### INSTRUCTIONS TO FOLLOW
Pull every line containing "Ausbildung" from the entries.

┏━━

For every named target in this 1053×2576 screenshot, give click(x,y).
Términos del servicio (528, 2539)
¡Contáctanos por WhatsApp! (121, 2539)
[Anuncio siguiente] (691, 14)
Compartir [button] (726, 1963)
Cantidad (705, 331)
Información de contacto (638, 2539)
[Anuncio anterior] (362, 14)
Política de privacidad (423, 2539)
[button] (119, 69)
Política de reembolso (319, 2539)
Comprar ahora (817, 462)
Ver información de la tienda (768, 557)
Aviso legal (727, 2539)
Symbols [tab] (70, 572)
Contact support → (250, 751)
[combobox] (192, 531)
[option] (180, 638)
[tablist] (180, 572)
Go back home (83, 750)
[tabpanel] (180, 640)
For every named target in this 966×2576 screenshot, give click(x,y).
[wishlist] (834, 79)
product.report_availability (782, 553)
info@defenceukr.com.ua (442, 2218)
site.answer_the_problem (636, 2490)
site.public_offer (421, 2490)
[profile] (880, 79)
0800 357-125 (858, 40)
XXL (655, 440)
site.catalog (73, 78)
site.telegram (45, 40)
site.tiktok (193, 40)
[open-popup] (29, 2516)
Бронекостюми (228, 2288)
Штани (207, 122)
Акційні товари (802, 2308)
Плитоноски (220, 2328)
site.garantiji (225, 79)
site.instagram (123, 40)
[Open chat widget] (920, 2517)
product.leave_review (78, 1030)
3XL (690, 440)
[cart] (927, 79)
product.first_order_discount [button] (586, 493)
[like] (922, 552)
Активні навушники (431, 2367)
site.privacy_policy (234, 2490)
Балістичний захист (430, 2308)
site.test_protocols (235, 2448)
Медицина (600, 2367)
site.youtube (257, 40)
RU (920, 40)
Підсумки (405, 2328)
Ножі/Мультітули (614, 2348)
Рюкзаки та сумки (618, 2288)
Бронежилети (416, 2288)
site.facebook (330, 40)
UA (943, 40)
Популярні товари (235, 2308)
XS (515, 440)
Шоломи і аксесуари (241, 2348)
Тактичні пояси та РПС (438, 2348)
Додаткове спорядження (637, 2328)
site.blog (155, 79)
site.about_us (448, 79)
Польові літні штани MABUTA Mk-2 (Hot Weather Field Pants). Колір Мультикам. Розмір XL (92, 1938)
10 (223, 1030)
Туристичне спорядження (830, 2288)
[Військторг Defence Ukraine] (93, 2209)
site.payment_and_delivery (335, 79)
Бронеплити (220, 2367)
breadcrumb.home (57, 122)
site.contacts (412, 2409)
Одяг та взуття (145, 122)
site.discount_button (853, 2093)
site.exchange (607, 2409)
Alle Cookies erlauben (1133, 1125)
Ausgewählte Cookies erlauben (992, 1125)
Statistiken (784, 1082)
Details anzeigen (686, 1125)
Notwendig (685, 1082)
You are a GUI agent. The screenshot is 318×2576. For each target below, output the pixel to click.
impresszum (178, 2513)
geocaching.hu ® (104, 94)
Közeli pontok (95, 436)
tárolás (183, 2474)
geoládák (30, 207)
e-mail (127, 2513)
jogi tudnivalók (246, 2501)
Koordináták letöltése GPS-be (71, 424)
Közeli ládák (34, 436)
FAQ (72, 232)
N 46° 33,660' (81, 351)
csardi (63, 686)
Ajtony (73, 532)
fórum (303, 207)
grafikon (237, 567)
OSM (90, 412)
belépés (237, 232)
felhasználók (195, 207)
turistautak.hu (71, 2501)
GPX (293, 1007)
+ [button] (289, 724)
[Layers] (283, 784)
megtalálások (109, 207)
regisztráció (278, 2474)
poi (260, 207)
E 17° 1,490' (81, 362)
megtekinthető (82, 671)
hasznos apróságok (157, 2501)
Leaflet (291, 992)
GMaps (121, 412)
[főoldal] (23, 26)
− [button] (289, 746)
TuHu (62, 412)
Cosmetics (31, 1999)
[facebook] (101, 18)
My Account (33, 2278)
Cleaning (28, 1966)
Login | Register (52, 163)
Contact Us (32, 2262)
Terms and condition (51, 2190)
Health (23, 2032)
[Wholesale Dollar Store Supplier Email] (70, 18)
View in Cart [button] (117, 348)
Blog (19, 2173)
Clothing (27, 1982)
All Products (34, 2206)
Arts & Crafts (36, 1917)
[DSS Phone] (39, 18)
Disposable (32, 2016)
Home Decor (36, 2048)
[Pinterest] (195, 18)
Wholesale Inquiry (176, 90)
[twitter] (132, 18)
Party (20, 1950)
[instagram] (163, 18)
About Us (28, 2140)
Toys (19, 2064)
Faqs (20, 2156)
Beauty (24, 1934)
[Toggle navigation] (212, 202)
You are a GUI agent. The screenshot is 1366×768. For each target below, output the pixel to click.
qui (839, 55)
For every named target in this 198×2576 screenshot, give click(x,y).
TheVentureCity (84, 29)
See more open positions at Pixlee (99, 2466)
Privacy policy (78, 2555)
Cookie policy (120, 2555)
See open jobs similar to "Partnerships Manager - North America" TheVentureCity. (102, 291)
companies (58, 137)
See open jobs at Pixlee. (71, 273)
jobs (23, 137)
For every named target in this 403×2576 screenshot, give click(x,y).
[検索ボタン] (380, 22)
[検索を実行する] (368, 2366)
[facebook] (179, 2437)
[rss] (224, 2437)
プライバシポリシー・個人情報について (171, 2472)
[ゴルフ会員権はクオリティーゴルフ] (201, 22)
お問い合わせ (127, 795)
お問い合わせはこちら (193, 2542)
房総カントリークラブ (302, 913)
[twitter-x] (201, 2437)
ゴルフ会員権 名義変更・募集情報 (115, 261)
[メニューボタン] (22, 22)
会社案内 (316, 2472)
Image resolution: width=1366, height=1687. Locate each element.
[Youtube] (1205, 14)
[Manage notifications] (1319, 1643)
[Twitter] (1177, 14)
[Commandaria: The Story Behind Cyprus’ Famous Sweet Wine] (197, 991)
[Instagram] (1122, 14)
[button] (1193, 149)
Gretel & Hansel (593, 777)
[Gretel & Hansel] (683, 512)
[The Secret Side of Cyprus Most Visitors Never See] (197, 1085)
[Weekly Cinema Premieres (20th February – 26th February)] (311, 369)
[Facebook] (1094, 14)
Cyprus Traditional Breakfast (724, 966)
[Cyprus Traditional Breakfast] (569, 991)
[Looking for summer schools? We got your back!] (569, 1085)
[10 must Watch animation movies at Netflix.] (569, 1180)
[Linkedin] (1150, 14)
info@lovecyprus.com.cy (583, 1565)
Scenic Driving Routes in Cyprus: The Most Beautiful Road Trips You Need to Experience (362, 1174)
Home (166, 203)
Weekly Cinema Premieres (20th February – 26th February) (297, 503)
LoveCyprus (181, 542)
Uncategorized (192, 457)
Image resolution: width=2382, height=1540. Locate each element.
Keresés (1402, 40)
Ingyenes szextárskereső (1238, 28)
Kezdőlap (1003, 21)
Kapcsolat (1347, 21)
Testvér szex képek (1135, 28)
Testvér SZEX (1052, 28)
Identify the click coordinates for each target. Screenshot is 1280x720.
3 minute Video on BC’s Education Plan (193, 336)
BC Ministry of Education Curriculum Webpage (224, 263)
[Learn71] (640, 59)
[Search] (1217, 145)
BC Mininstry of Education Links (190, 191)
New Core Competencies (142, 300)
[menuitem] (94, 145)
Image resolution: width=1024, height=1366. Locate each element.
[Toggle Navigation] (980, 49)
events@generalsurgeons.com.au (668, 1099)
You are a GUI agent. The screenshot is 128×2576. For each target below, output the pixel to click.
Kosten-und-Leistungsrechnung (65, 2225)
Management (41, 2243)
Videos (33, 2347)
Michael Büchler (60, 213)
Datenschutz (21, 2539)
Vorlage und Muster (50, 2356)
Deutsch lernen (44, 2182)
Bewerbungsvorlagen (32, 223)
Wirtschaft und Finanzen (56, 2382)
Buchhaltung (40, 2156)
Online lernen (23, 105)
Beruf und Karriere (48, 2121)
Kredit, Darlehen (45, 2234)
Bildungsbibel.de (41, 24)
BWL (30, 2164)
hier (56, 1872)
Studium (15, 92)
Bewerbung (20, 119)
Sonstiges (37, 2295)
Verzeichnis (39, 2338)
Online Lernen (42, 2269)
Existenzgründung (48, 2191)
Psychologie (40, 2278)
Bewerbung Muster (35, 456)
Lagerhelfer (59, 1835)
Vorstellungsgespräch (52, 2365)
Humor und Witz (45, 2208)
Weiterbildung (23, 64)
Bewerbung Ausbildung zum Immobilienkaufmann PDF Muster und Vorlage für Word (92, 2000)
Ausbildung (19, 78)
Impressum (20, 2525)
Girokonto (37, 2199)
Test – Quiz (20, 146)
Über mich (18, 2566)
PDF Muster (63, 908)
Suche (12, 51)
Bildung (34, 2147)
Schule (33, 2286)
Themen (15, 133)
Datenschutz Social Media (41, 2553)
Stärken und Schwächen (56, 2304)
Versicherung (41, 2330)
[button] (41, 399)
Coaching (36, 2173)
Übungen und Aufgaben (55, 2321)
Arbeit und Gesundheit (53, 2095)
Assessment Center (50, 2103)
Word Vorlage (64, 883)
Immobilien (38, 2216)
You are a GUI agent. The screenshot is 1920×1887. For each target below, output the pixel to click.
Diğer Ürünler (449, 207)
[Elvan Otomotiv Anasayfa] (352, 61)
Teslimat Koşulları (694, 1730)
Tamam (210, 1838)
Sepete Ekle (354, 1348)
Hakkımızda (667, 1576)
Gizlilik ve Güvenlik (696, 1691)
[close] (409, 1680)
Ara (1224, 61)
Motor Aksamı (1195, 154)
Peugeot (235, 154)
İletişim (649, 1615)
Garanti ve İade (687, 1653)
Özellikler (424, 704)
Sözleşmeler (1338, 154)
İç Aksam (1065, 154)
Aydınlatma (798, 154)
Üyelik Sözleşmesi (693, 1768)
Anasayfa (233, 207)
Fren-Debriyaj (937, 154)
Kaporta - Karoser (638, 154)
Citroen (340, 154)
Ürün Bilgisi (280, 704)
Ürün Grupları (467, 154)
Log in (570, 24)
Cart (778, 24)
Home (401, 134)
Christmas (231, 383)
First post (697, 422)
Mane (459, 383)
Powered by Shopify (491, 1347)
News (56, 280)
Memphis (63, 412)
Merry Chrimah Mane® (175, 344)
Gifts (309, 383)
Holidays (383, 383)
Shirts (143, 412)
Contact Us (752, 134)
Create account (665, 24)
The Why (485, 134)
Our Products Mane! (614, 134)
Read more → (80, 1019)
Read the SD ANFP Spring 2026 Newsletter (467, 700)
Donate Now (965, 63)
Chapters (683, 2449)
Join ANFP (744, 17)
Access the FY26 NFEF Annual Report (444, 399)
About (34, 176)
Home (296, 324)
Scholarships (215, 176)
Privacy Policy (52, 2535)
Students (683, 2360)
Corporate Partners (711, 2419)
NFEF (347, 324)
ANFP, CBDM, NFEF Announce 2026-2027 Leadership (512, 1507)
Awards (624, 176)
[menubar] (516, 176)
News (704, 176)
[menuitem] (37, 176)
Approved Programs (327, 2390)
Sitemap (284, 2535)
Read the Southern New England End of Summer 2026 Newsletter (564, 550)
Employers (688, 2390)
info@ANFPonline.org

┗━━

### EXERCISE SOLUTION
Bewerbung Ausbildung zum Immobilienkaufmann PDF Muster und Vorlage für Word (92, 2000)
Ausbildung (19, 78)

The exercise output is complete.